Stromal cells and epigenetics: emerging key players of chronic inflammatory skin diseases

Abstract

Epigenetic alterations play a crucial role in developmental processes, tissue regeneration, and cellular differentiation. Epigenetic changes are dynamically reversible. Various drugs that target DNA methyltransferases or histone deacetylases have demonstrated their ability to restore normal epigenetic patterns in a number of diseases. While the involvement of epigenetic modifications has been identified in chronic inflammatory diseases, their specific impact on skin inflammation in stromal cells remains unclear. This mini-review explores the role of stromal cells in chronic inflammatory skin diseases, focusing on epigenetic modifications of stromal cells such as fibroblasts, lymphatic, and blood vascular endothelial cells in both healthy and diseased skin. We also provide an overview of recent findings that highlight the contribution of stromal cells, including fibroblasts, to inflammatory and remodeling processes through epigenetic changes in the context of chronic inflammatory conditions. Investigating epigenetic reprogramming of stromal cells might lead to novel strategies for treating chronic inflammatory skin diseases. [BMB Reports 2024; 57(11): 465-471].

Fig. 1

Heterogeneity of stromal cells in chronic inflammatory disease.

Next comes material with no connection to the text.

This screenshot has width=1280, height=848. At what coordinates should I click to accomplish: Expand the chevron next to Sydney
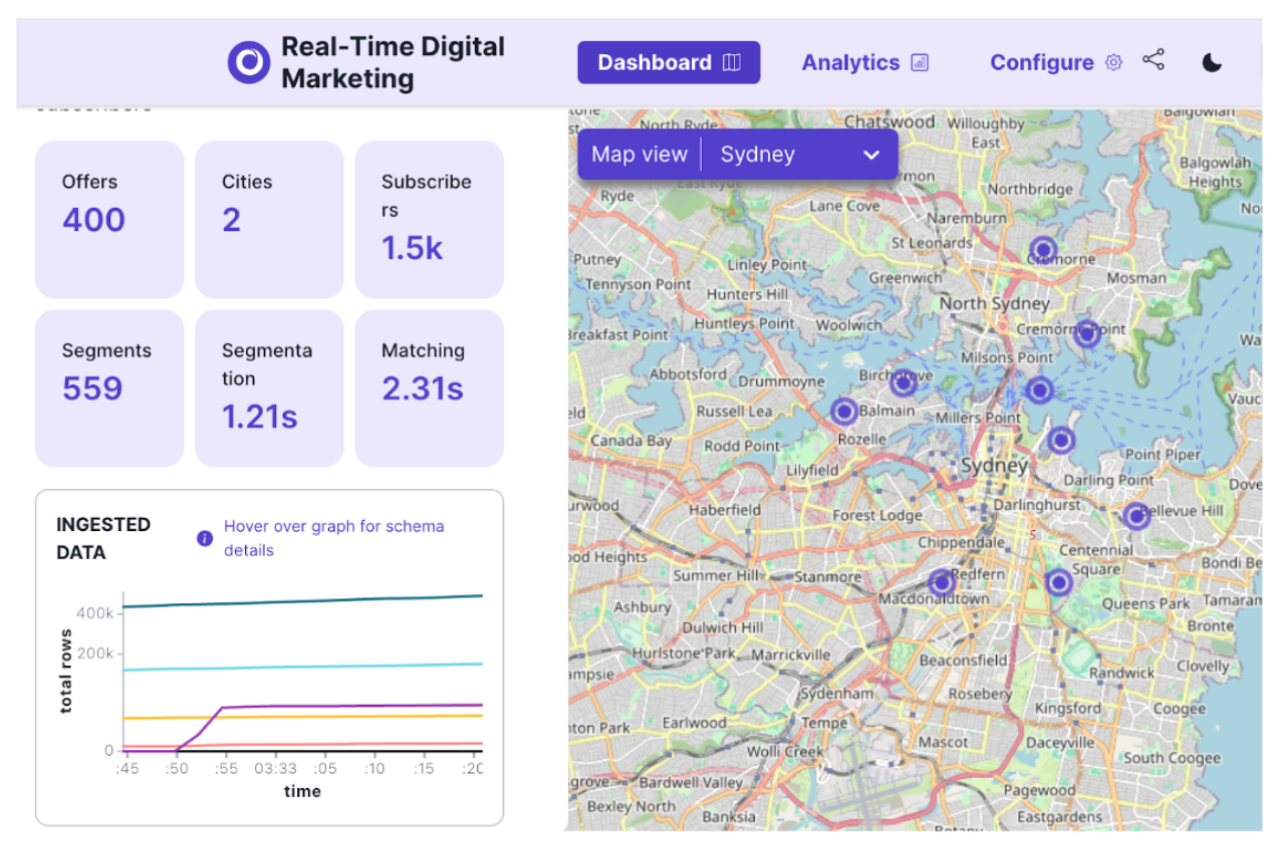pos(869,154)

Subpopulations of stromal cells, including fibroblasts, blood vascular endothelial cells (BECs), and lymphatic endothelial cells (LECs), identified from single-cell transcriptomics, display specific molecular repatterning, potentially leading to activated states. Activated stromal cells can trigger cytokine/chemokine responses, enhance T-cell persistence, and alter extracellular matrix (ECM) components relevant to the pathogenesis of chronic inflammatory skin diseases.

Fig. 2

Flexibility of epigenetic signatures by epigenetic reprogramming. DNA can undergo methylation at cytosine residues in a CpG context (DNA methylation). The DNA wraps around histone proteins to form structures called nucleosomes. Modifications to these histone proteins represent another layer of epigenetic regulations (histone acetylation/methylation). These modifications dictate whether the chromatin structure is open and accessible or closed and inaccessible. Acetylation of histone tails by histone acetyltransferase (HAT) activates genes, whereas histone deacetylation by deacetylases (HDACs) leads to gene silencing. DNA methyltransferase (DNMTs) adds methyl groups to the 5-position of cytosine residues in DNA, crucial for the process of DNA methylation, playing a significant role in maintaining genome stability.